**Work order**
Leave the images behind and copy every record exactly.

**Exercise data**
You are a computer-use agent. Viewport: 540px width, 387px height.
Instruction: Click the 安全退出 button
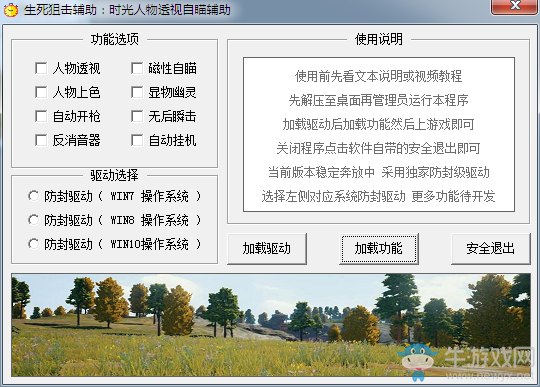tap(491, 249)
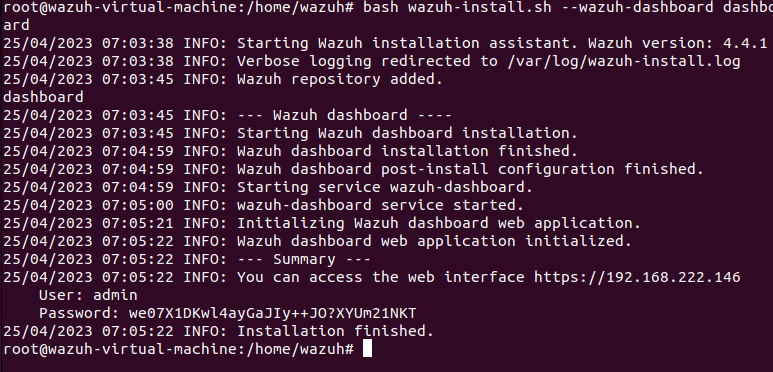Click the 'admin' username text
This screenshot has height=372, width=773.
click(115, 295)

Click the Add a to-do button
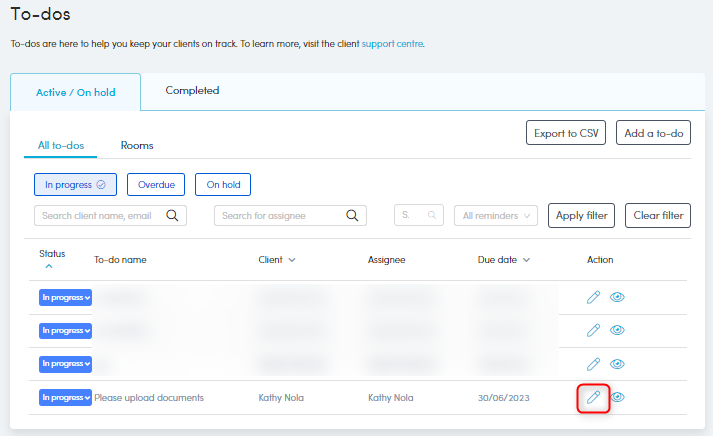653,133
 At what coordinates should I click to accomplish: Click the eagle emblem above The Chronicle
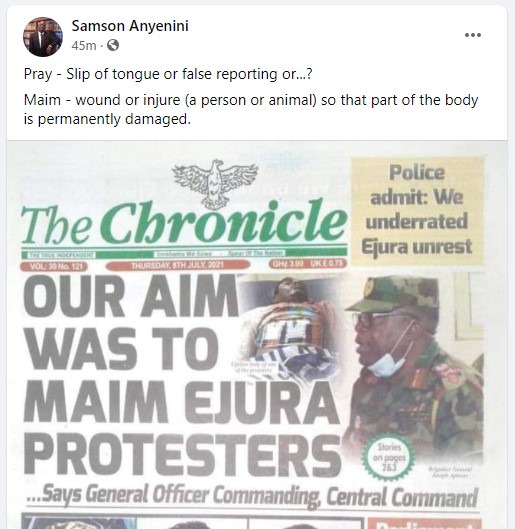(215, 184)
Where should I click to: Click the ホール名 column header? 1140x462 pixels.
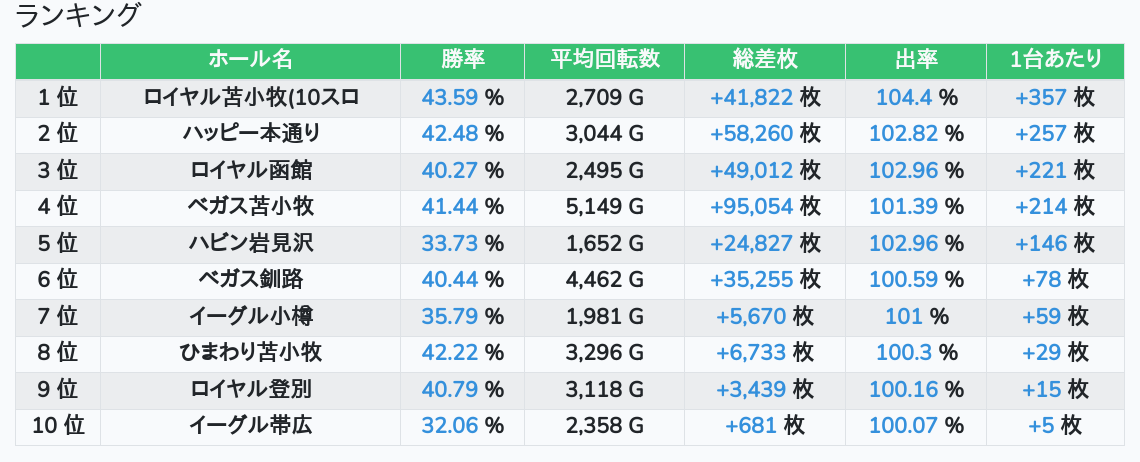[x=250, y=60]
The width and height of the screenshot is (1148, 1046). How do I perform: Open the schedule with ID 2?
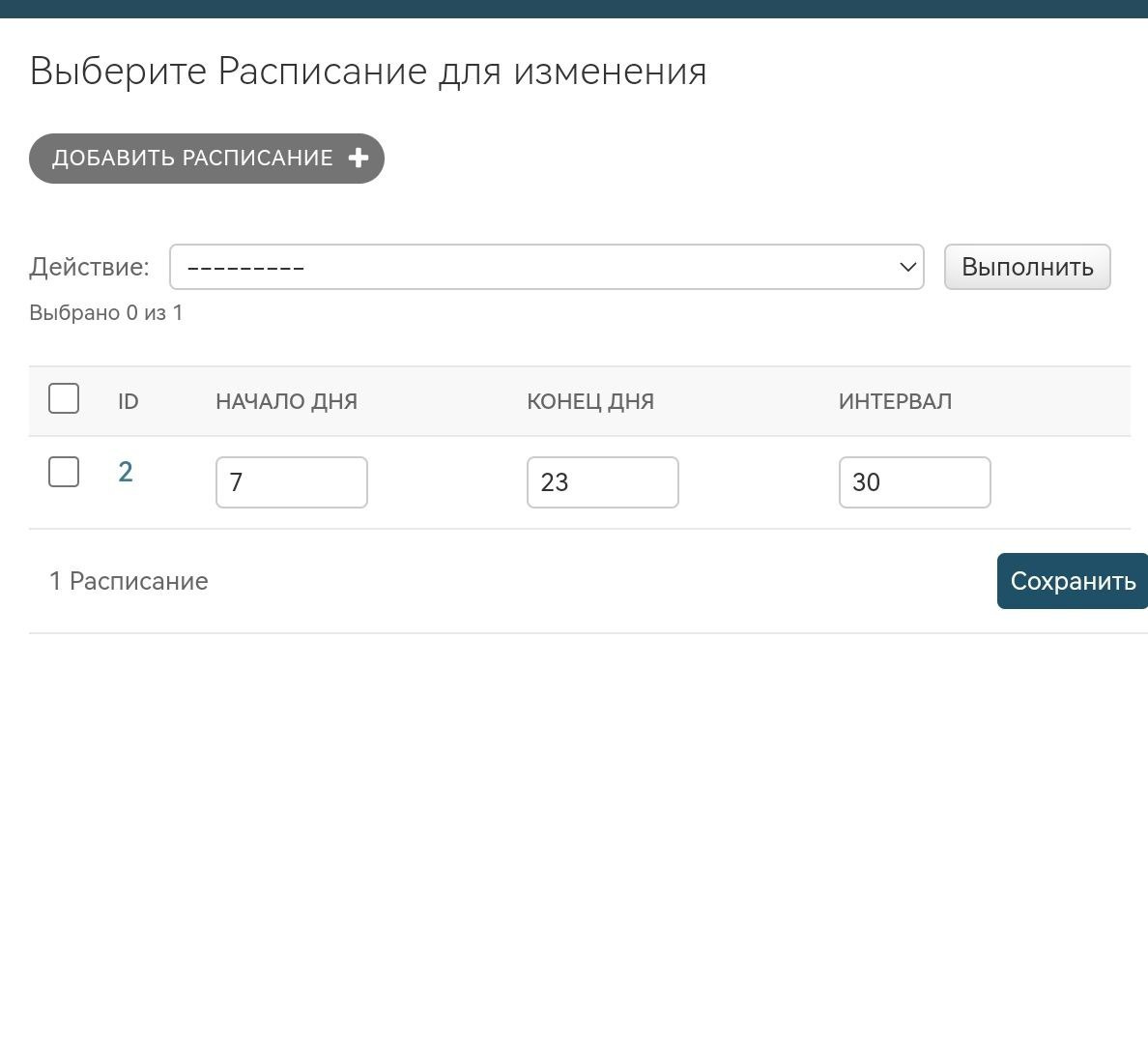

**Task result**
You are a computer-use agent. Viewport: 540px width, 387px height.
Instruction: Click the 安全退出 button
tap(491, 249)
Click the 'admin' username text
This screenshot has height=372, width=773.
click(115, 295)

Click the Add a to-do button
653,133
 At what coordinates should I click to accomplish: Click the eagle emblem above The Chronicle
(215, 184)
Where should I click to: Click the ホール名 column header? 1140x462 pixels.
[x=250, y=60]
The width and height of the screenshot is (1148, 1046). How do I perform: Open the schedule with ID 2?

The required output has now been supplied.